Our study found that bleeding is an important independent predictor of prognosis in STEMI patients who underwent primary PCI. Major bleeding was associated with increased one-year mortality. Recently, Ndrepepa et al26 also reported an independent relationship between bleeding early after PCI and mortality at one year in patients with unstable angina and NSTEMI.

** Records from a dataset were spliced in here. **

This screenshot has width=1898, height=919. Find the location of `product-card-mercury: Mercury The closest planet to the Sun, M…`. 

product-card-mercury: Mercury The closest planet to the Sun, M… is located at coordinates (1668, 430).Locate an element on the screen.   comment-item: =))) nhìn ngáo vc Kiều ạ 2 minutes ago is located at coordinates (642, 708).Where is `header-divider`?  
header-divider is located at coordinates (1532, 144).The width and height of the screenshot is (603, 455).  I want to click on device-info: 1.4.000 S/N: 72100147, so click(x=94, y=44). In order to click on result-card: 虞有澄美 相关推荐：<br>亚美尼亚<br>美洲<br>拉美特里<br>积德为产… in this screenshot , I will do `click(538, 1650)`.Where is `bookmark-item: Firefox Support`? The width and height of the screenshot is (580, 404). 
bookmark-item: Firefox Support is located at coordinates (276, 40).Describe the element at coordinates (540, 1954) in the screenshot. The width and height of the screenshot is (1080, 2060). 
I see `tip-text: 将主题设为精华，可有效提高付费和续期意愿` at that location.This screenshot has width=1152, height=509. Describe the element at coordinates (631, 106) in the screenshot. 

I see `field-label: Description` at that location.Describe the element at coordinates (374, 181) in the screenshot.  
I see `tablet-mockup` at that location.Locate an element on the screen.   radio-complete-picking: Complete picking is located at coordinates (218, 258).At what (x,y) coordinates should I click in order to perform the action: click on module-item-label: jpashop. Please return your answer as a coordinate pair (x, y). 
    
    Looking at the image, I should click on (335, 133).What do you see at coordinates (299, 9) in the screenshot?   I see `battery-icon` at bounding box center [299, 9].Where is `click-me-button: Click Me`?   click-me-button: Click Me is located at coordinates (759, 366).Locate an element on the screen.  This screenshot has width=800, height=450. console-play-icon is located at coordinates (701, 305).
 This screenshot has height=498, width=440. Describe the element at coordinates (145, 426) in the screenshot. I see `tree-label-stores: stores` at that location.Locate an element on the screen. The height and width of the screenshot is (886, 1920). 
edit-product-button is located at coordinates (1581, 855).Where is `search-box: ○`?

Several potential mechanisms might underlie the association between bleeding and deterioration of prognosis. Bleeding might lead to early cessation of dual antiplatelet therapy, which might result in ischaemia, haemodynamic decompensation, stent thrombosis, recurrent MI or death.27,28 Next, bleeding with hypovolemia and impaired oxygen carrying capacity might precipitate an hyperadrenergic state, hypotension and heart failure. Furthermore, bleeding leads to blood transfusions that might themselves lead to increased cardiovascular risk.7 Transfusion may induce microcirculatory disorder, nitric oxide, 2,3-DPG depletion and immunologic effects which may also affect long term outcome.29 Moreover, bleeding leads to a prolonged and complex hospital stay, and might require invasive monitoring. The impact of bleeding on outcome varies with the initial severity. The more severe the bleed, the greater the impact on outcome.30
Study strengths and limitations
During the 13 years of inclusion in this study, the techniques of PCI and drug treatment (after PCI) have changed. This may have affected outcome, but seems unlikely to have affected our principal conclusions. Our follow-up period was only one year, we had no data on causes of death or data of medication changes during follow-up, clopidogrel was not included as a variable in this analysis because of missing data during the first years. Also we recorded bleeding for just 48 hours after primary PCI. More importantly, this study period was before the era of routine measuring of activated clotting time (ACT), we had no data on body weight, anticoagulant agents employed in-hospital, situation requiring systemic anticoagulation, previous history of bleeding, rate of transfusion, location and cause of bleeding and timing and method of sheath removal (manual or with closure device). Finally, no data on use of IABP or duration of primary PCI procedure were collected.
After primary PCI for STEMI, the incidence of major bleeding is less than 2%. Although relatively infrequent, major bleeding complications are strongly and independently related to short- and midterm mortality. Trials on concomitant medication during primary PCI should pay special attention to the risk of bleeding complications.